Alabama faced and toppled Titans: Notre Dame, USC, Penn State, Ohio State, Tennessee, LSU, and countless others. Some years they won, some years they lost, but they always played with the best they had. Some say that winning tradition is gone, that Bear Bryant was too good, that no one will every fill his shoes and that the athletic department is spending too much time trying to resurrect him. I disagree.

There are generations of pride, tradition, and spirit in the Crimson Tide, and when they take the field, you can feel it rising up with the roar of the crowd. For just a moment, there's the ghost of a man with a checkered cap standing next to the goal post. I can still hear his rough, gravelly voice talking about each player as he names them, their parents, their home town, and what he had for dinner when he went to recruit them. Because that's the kind of man he was.

I'm sure he had faults. He was no saint. He drank, he cussed, he had some racist attitudes common for his day and age. No one's nominating him for sainthood, although it does seem that football in Alabama is more religion than sport. But there's a melancholy sweetness at remembering the man and his times and what he brought to our state and our team.

Coach Bear Bryant was one of the few men my father ever respected. He was quite vocal about men he of whom he did not approve: F.D. Roosevelt, Dr. Martin Luther King, Jr. (that's another post) and whoever coached for Auburn topping the list. But when he spoke of Bear Bryant, he lowered his voice, removed his hat and placed it over his heart, and bowed his head reverently.
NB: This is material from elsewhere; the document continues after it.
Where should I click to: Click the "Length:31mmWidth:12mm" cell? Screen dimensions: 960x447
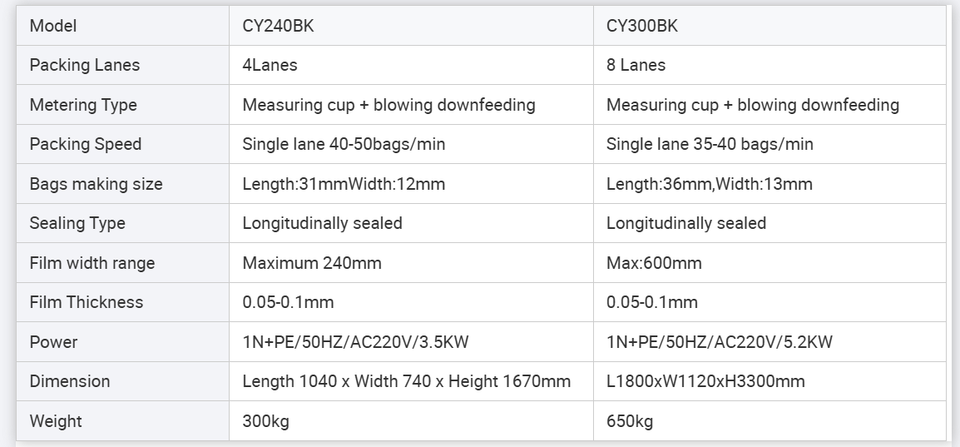coord(344,184)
"You see that, Scooter," he'd point at the TV screen, "Bear's putting his second team in. He ain't gonna run up the score on his opponents. That shows respect!"

And sure enough, as soon as Alabama had a two or three touchdown lead he'd put in his skinny, uncertain, deer-in-the-headlights-can't-believe-I'm-playing-for-the Bear freshmen and sophomores and let them get some field experience. Sometimes they'd score a few points, sometimes they'd let the other team score, but Bear did not believe in running away with a football game.
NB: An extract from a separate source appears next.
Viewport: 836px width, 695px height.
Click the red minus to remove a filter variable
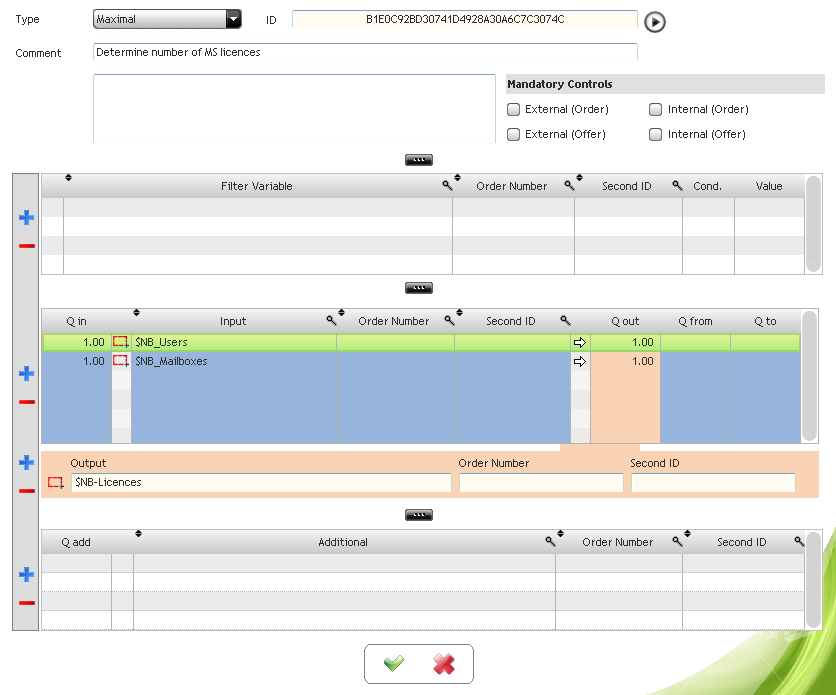(x=27, y=246)
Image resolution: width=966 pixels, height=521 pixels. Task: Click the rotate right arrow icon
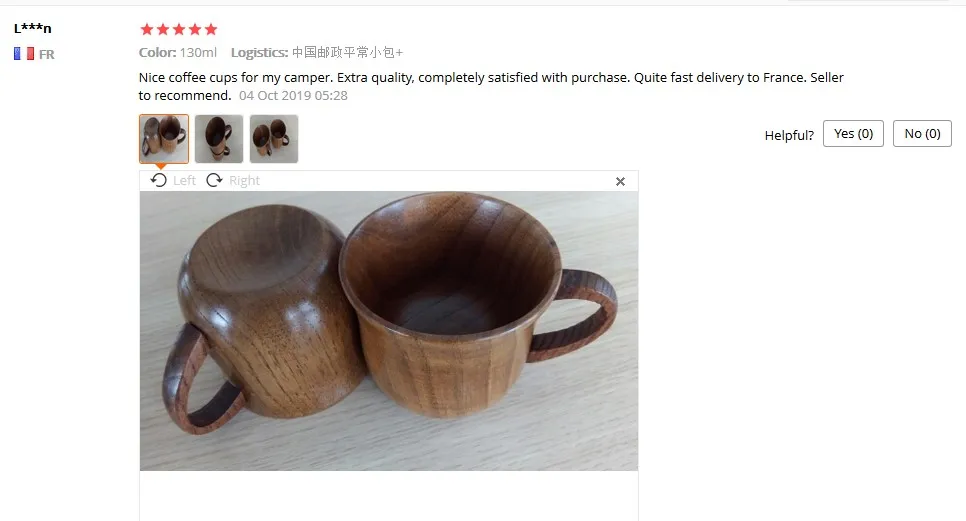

My dad lived to watch Bear Bryant coach each year. And I still remember where I was and what I was doing on the day Bear Bryant died. I was a junior in high school, and my mom had just picked me up from school. We were riding down the hill past the Oxford High School athletic building (in Oxford, Alabama) when the radio announcer came on and said that Bear Bryant had passed away earlier that day.

"That's not true!" I cried out.

But my mother assured me it was. Bear was gone, and with him, a generation of football greats. Later that evening we drove to my grandmother's house. I sat on her sofa late into the night and watched the television coverage. All across the state the death of this man was reported and covered the way the death of a president would be by the nation. Flags flew at half-mast. Grown men cried. And late in the night, as i lay in the dark, I mourned my childhood passing.
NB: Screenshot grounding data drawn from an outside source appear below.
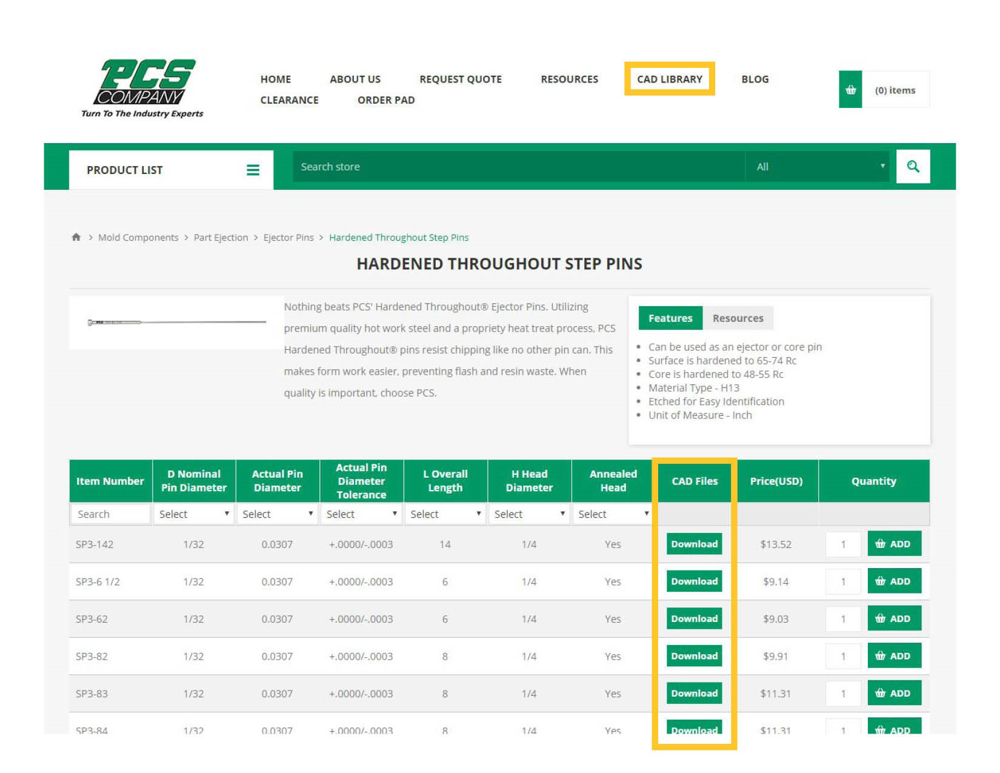Image resolution: width=1000 pixels, height=773 pixels.
Task: Switch to the Resources tab
Action: pos(737,318)
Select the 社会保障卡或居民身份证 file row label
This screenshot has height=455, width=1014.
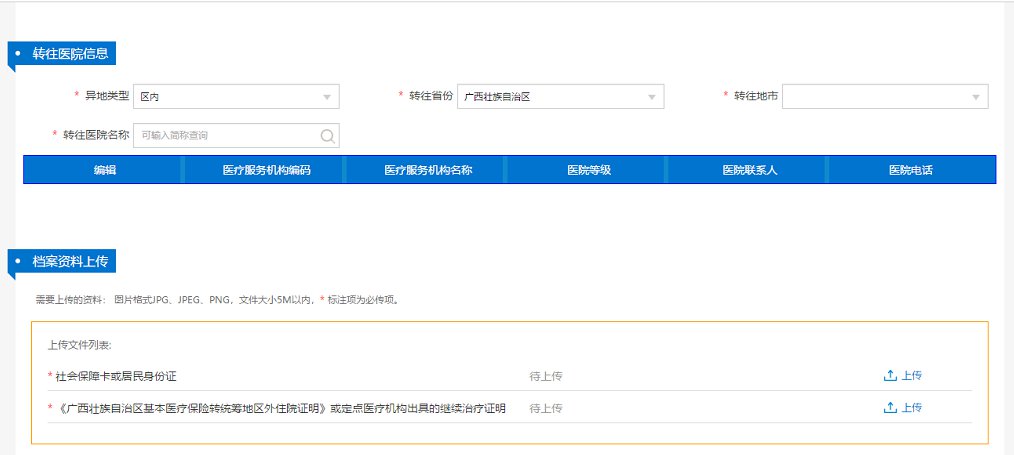120,376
Later that same year I moved to Tennessee, and for the first time for as long as I could remember, Tennessee beat Alabama on the third Saturday in October. It was fitting, I thought, that I leave my home state once its greatest legend was gone. It was also fitting, I thought, that nothing seemed right to me since.

My father passed away in December of '05. He lived 79 years, the majority of them happy ones. He waited until after football season to go, and even though it wasn't a stellar one, I know he enjoyed it.Somewhere up there, I hope he and Bear Bryant are talking over past games and having the time of their afterlives.

And so Da Bears will play the Colts next Sunday, and I'll be hoping that a Mississippi boy who played for the Vols will make mincemeat of the Yankee infidels while my husband embraces his SuperFan roots. Because if there is one thing Alabama football taught me, its that the War was never really over. And the South will Rise Again.